I’m in good company, I guess. Though comparing myself to grad students at the most stressful time in their schooling’s a bit like being a hypochondriac and saying “well, at least I don’t have the plague!”

Tomorrow’s choice: big lunch with the hobby crowd, or hike out in the middle of nowhere?



Not so important now 2 years ago

I changed my job last year and now I think that taking a sabbatical year it is not so important now.

My objectives have change and I will need money for the new objectives, so it is not a good idea to take one year off.



Sabbatical year 3 years ago

I am very, very tired. I have been working very hard, and I feel that I am not living the life I want to live.

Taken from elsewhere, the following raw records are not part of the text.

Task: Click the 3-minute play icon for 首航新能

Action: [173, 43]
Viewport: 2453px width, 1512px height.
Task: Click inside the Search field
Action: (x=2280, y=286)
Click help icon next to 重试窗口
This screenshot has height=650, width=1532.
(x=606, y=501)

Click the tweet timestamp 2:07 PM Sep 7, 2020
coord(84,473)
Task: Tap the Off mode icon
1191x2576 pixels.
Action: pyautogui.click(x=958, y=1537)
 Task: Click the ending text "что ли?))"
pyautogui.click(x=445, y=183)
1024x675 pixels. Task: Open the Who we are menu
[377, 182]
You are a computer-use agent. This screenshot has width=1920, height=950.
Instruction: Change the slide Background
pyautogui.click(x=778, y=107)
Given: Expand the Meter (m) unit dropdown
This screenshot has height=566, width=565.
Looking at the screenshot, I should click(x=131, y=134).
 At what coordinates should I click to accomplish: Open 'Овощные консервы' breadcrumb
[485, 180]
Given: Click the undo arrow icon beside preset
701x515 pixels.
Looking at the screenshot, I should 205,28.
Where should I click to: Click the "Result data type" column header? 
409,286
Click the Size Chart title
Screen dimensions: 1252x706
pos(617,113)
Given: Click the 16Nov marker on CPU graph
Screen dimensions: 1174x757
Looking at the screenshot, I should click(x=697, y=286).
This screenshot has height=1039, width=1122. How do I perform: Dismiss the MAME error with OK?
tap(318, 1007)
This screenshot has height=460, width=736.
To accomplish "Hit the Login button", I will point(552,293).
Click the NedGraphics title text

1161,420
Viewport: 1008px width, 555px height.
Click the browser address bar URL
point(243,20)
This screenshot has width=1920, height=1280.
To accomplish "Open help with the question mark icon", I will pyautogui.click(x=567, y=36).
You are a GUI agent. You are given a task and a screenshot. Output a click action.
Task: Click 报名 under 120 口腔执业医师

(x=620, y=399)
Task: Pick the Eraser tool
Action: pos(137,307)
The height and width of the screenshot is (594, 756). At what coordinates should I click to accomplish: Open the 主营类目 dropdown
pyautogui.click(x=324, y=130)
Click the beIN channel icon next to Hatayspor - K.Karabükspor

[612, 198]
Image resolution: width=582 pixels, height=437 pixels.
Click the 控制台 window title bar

I have decided that it is time to start thinking in taking a sabbatical year. It would not be actually a year without doing anything.

Because it must be one of the best years of my life (I want to go to many places and do almost all the things I have not been able to do during the last hard working years), I have to save some money.

I have decided that having 36.000 € in the bank would be OK for, for example, spent 9.000 € during that sabbatical year.

Now I have 22.000 €, so if I save 1.000 € per month, I will need 14 months to save the required money.

My Sabbatical year is then 2008. I would put a calendar with the things I want to do.



Absolutely worth doing 4 years ago

That’s it. It’s been 12 months without a proper job and I’ve enjoyed it immensely.
The last 5 years I’ve worked my butt off and I finally realised that nothing was never going to change. The goals and resources were never there and even if my co-workers and I repeatedly told our manager that things didn’t work nothing happened. So I finally quit and it’s been great.
If you’re fed up with your job and feel you’re going nowhere I can wholeheartedly recommend taking some time off and spend some time thinking about what you really want to do.